ИСХОДНЫЙ ТЕКСТ:

Назовем, условно, все эти оживляющие чувства «ревностью» — нерасчлененным, очень емким словом. У Пруста слово «ревность» означает вещи, очень часто, с нашей точки зрения, никакого отношения к ревности не имеющие. (Такое слово-«чемодан» со многими значениями.) Так вот, это присутствие бессмысленно в той мере, в какой ревность не поддерживает, или, вернее, не держит женщину в равновесии (опять совершенно физическая метафора). Словно дыхание моего чувства ревности, оживляющее человека в поле моих чувств, поддерживает, как атмосферный столб, предмет. Представьте себе предмет, висящий в воздухе, действительно поддерживаемый атмосферным столбом. Итак: пока моя ревность не поддерживает равновесия, наподобие компенсированного притяжения, такого же сильного, как закон всемирного тяготения… Я уже предупреждал вас о физике, о физичности прустовского взгляда. И тут — совершенно физическое: как если бы закон эмоциональных притяжений, как закон тяготения, поддерживающий физические вещи, в данном случае поддерживал бы на весу Альбертину или ту женщину, которая вызывала бы своими качествами во мне чувство. Следовательно, те качества, которые, как мне кажется, принадлежат предмету и вызывают во мне какие-то состояния, в действительности вызывают их во мне, сжавшись. В сжатом акте восприятия женщина прекрасна, она меня волнует, а на самом деле — это сжатый акт того, что я перед этим тысячу раз и в каждый данный момент оживлял своим отношением, своим состоянием. А если нет, то я отсутствую, даже если она рядом со мной в коляске или за ресторанным столиком. Эта мысль, как музыкальная тема, проходит через всю текстуру, через всю ткань прустовского романа, везде всплывает, так же, как всплывают термины «точка», «расстояние», «скорость», «воссоздание», или «рекреация», творение заново. И я тоже невольно, просто чтобы резюмировать внутреннее движение мысли Пруста, пользуюсь метафорой.

ПОКАЗАННЫЕ ЗАПИСИ:
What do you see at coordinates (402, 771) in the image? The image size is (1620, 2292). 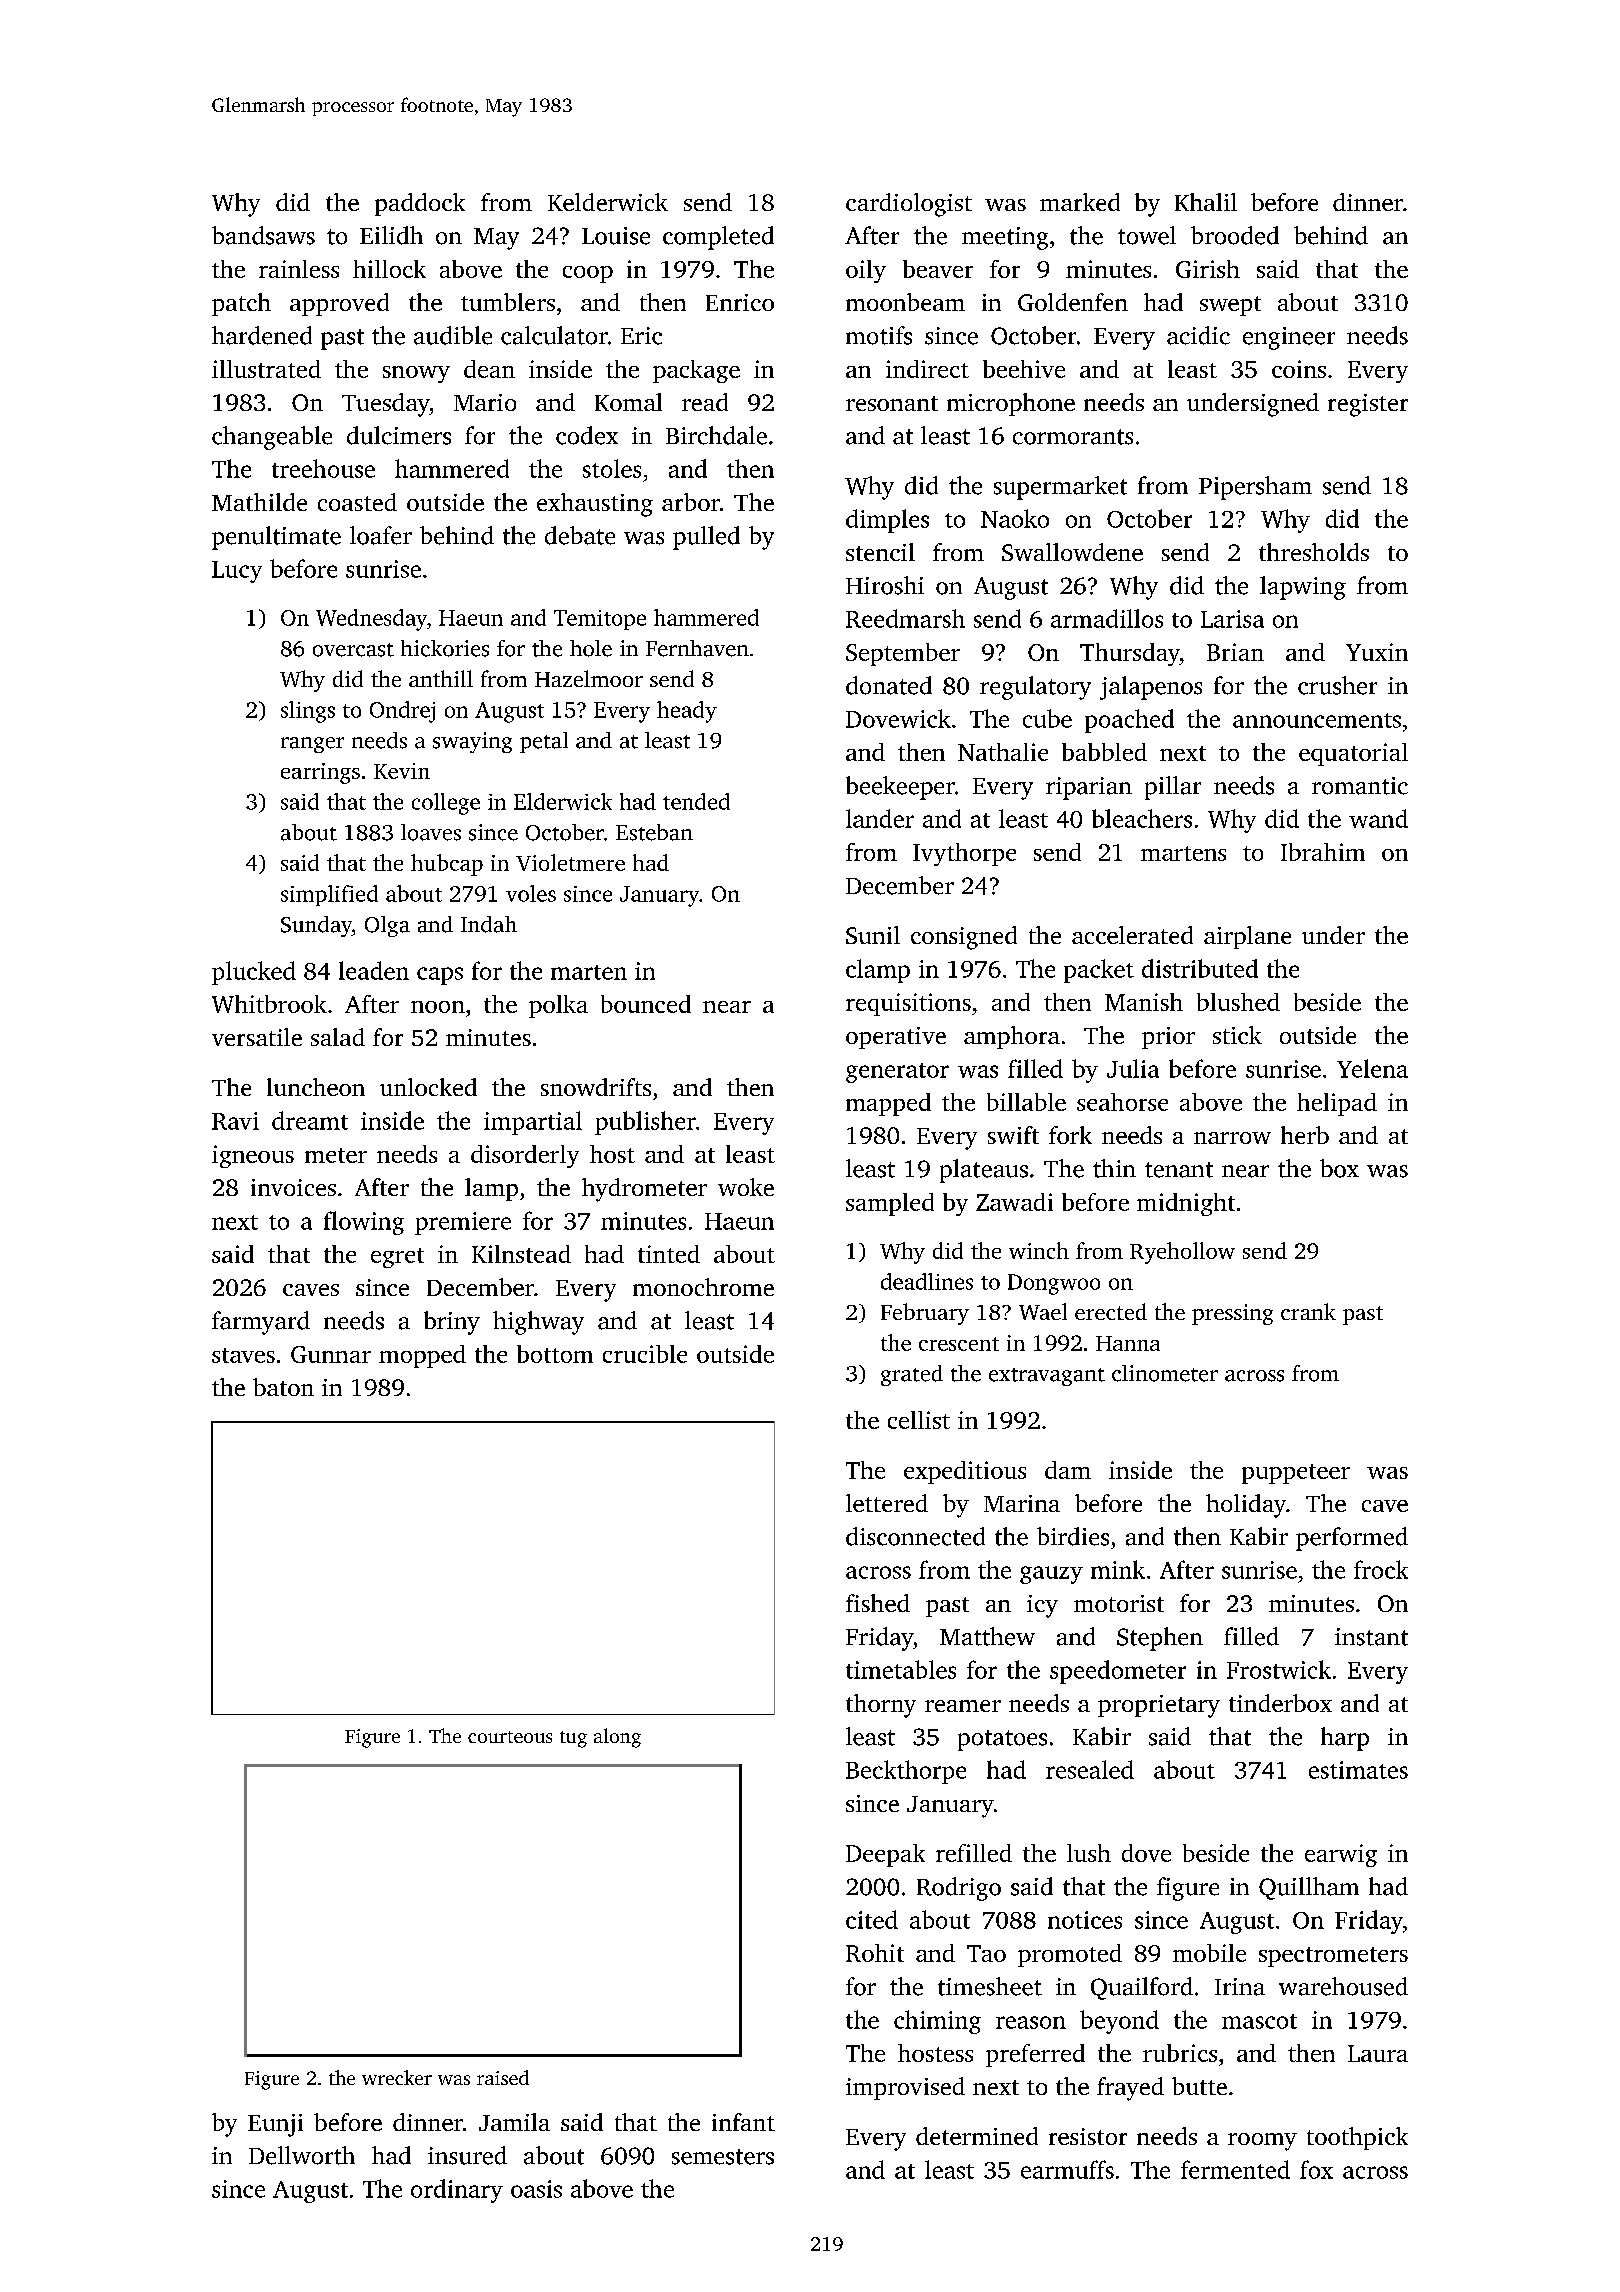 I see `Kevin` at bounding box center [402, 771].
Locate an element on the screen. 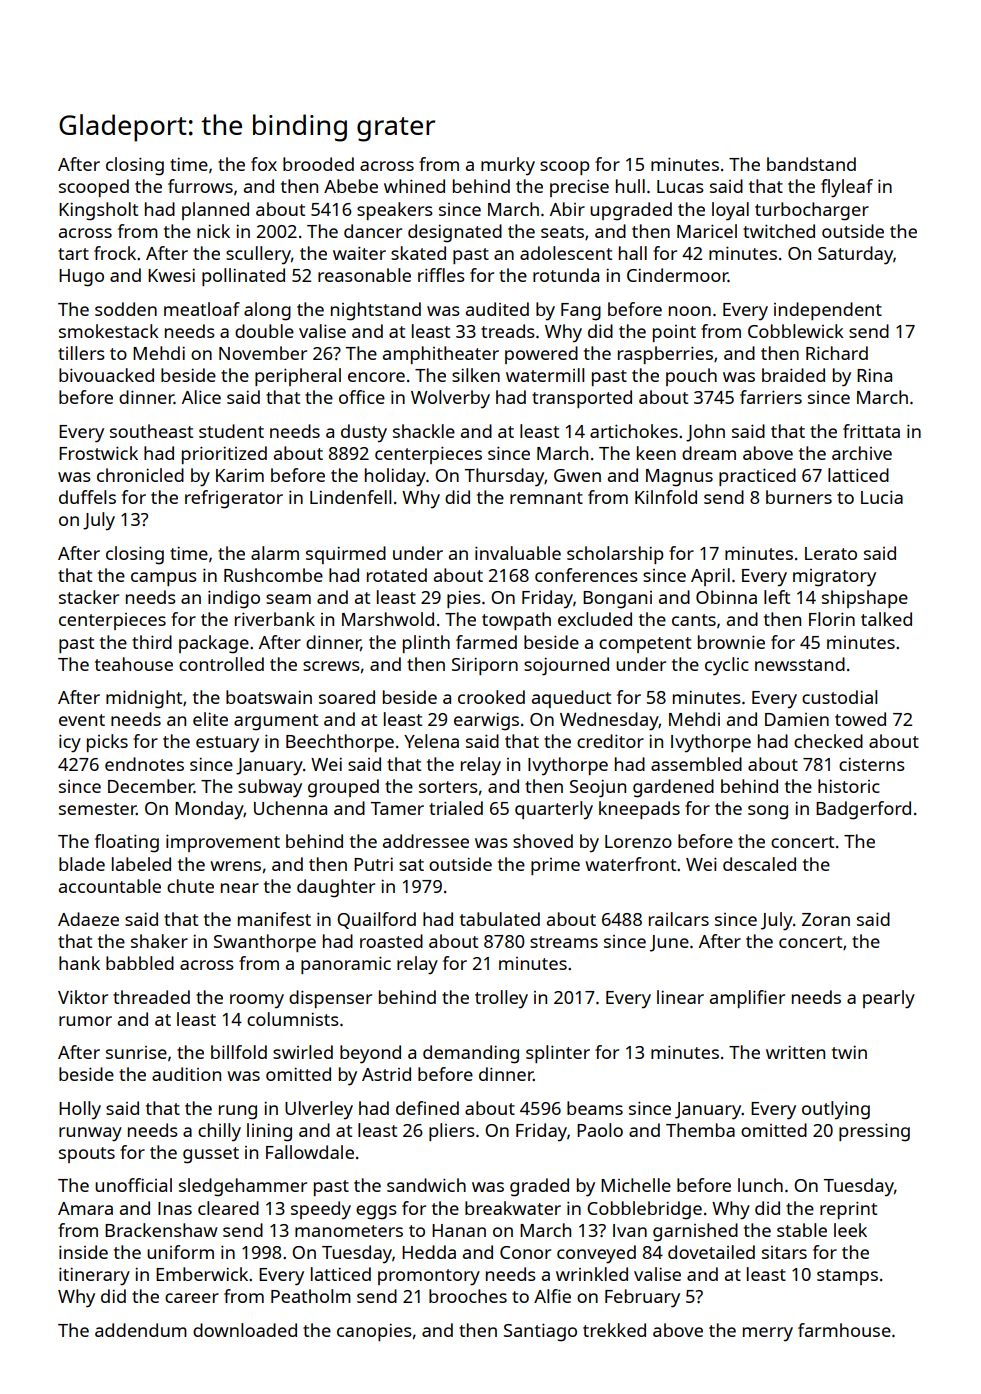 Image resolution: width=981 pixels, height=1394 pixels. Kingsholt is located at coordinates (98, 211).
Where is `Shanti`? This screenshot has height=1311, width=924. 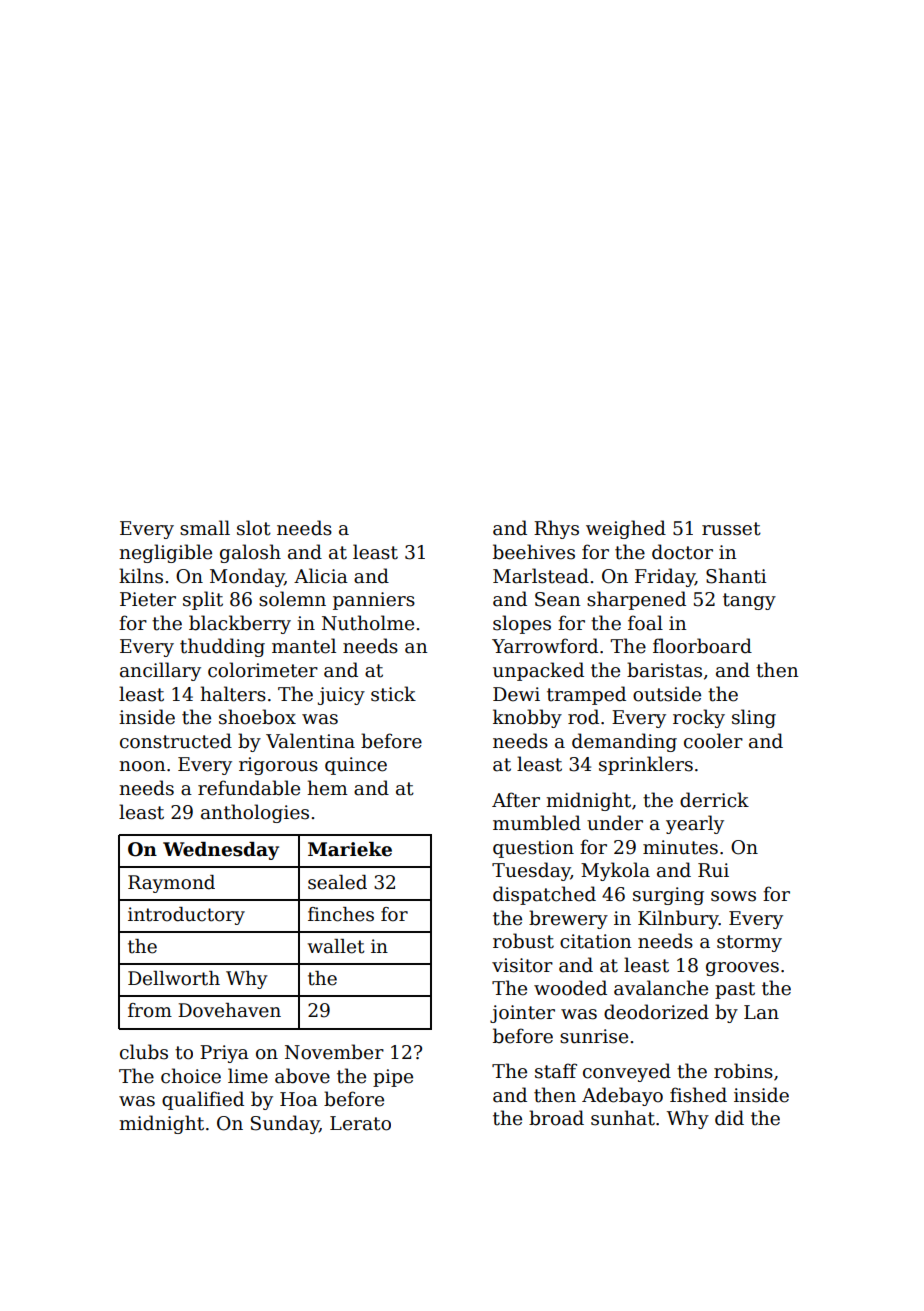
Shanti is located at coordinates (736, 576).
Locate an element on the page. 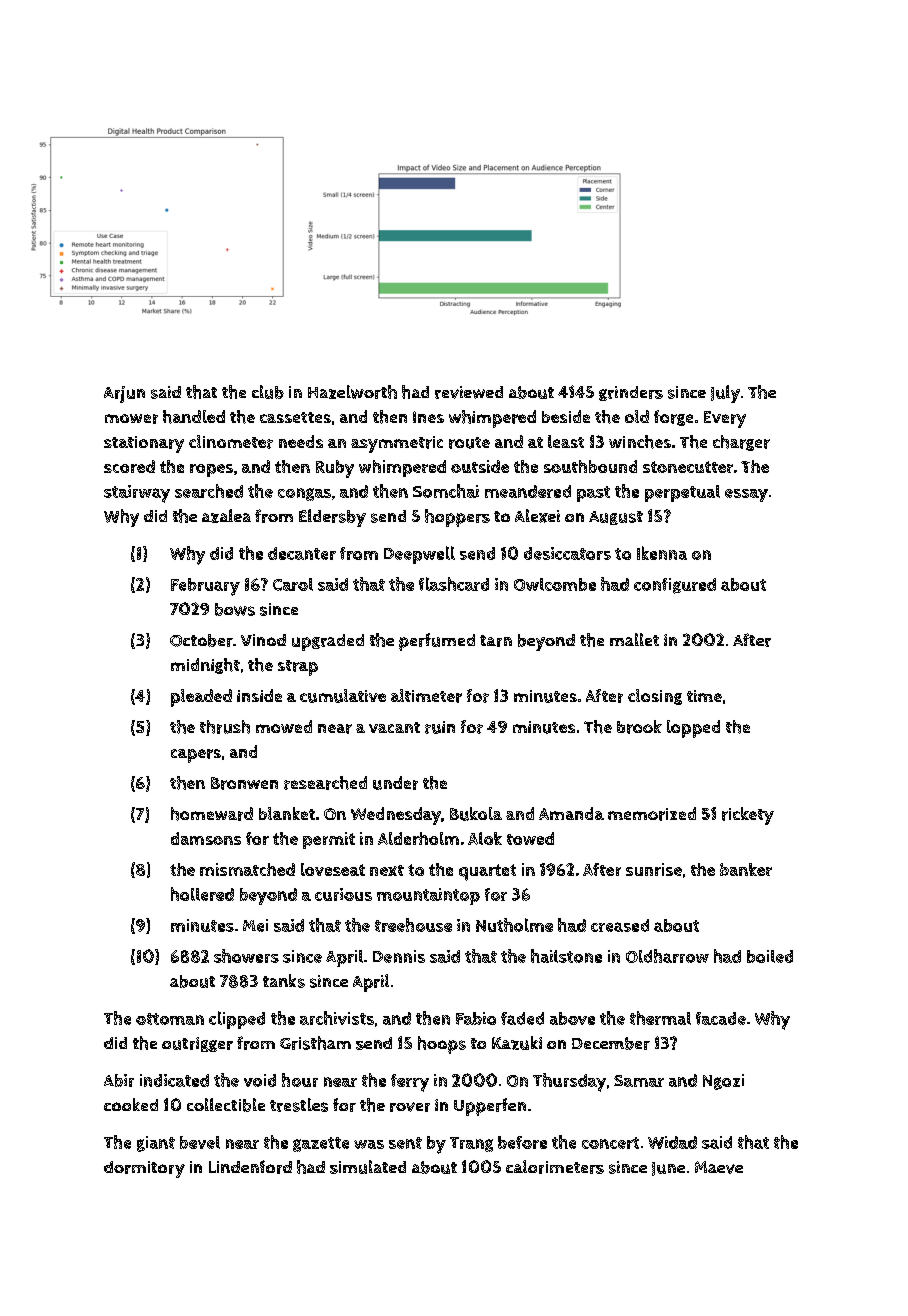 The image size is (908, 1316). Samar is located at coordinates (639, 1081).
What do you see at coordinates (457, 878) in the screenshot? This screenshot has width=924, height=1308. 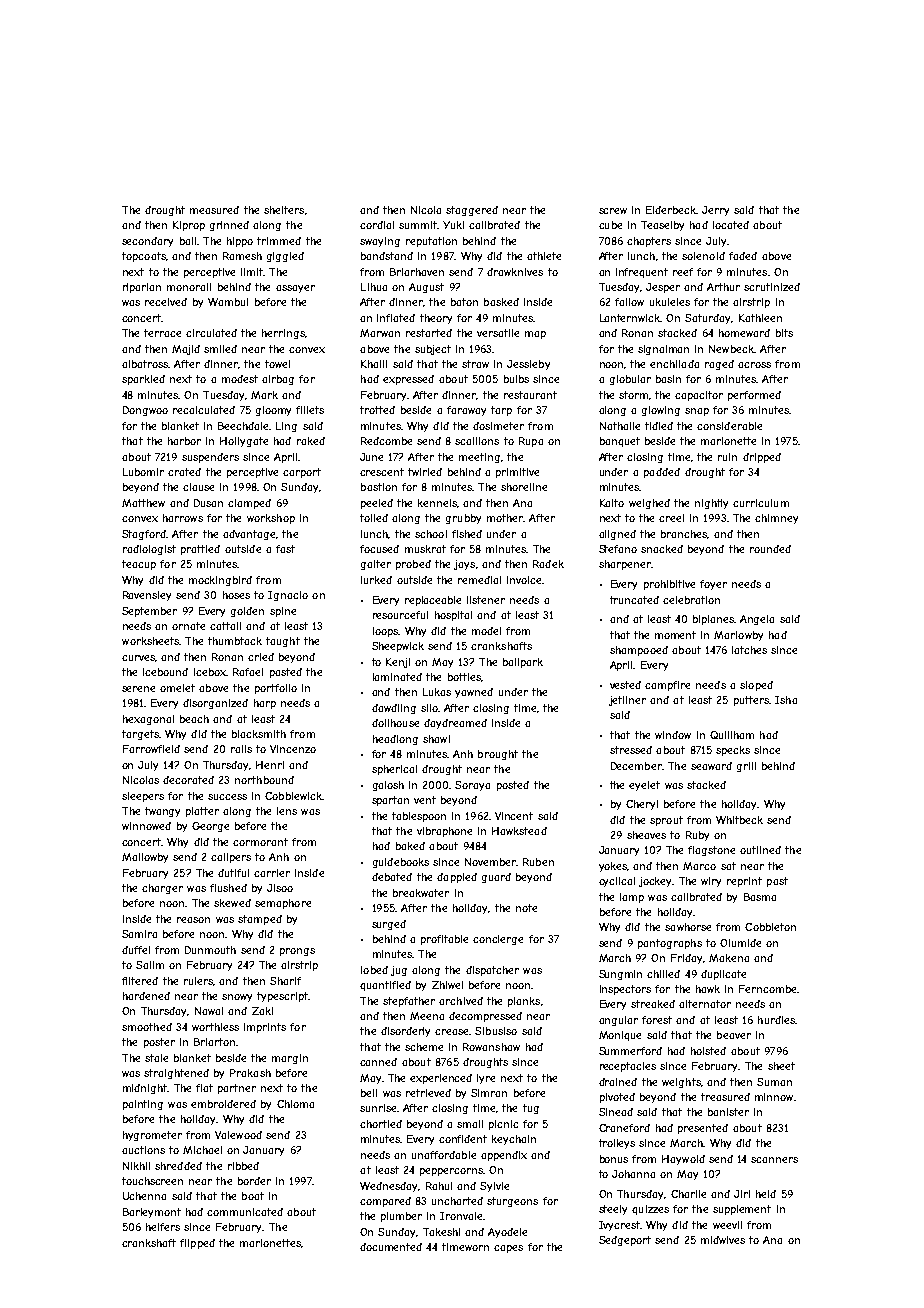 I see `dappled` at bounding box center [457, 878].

ИНСТРУКЦИИ:
[1] Переведите на английский язык предложение из исходного текста: «Представьте себе предмет, висящий в воздухе, действительно поддерживаемый атмосферным столбом.»
[2] Каким словом в исходном тексте условно названы все оживляющие чувства?
[3] Сократите абзац исходного текста, начинающийся словами «Назовем, условно, все эти оживляющие чувства», и изложите его в виде списка, сохранив главные факты.

ИТОГОВЫЕ ОТВЕТЫ:
[1] Imagine an object hanging in the air, actually supported by a column of atmosphere.

[2] «Ревностью».

[3]
- Все оживляющие чувства условно названы «ревностью». У Пруста это емкое слово-«чемодан» со многими значениями, часто не связанными с ревностью в привычном смысле.
- Присутствие бессмысленно, пока ревность не держит женщину в равновесии, подобно тому как атмосферный столб поддерживает предмет в воздухе.
- Взгляд Пруста физичен. Закон эмоциональных притяжений, как закон тяготения, удерживает на весу Альбертину или другую женщину, вызывающую чувство.
- Качества, которые кажутся принадлежащими предмету, на деле вызывают состояния во мне, сжавшись. Восприятие здесь — сжатый акт того, что я прежде тысячу раз оживлял своим отношением.
- Без этого я отсутствую, даже если женщина рядом в коляске или за ресторанным столиком.
- Эта мысль, как музыкальная тема, проходит через весь роман, как и термины «точка», «расстояние», «скорость», «воссоздание».
- Резюмируя движение мысли Пруста, автор фрагмента и сам невольно пользуется метафорой.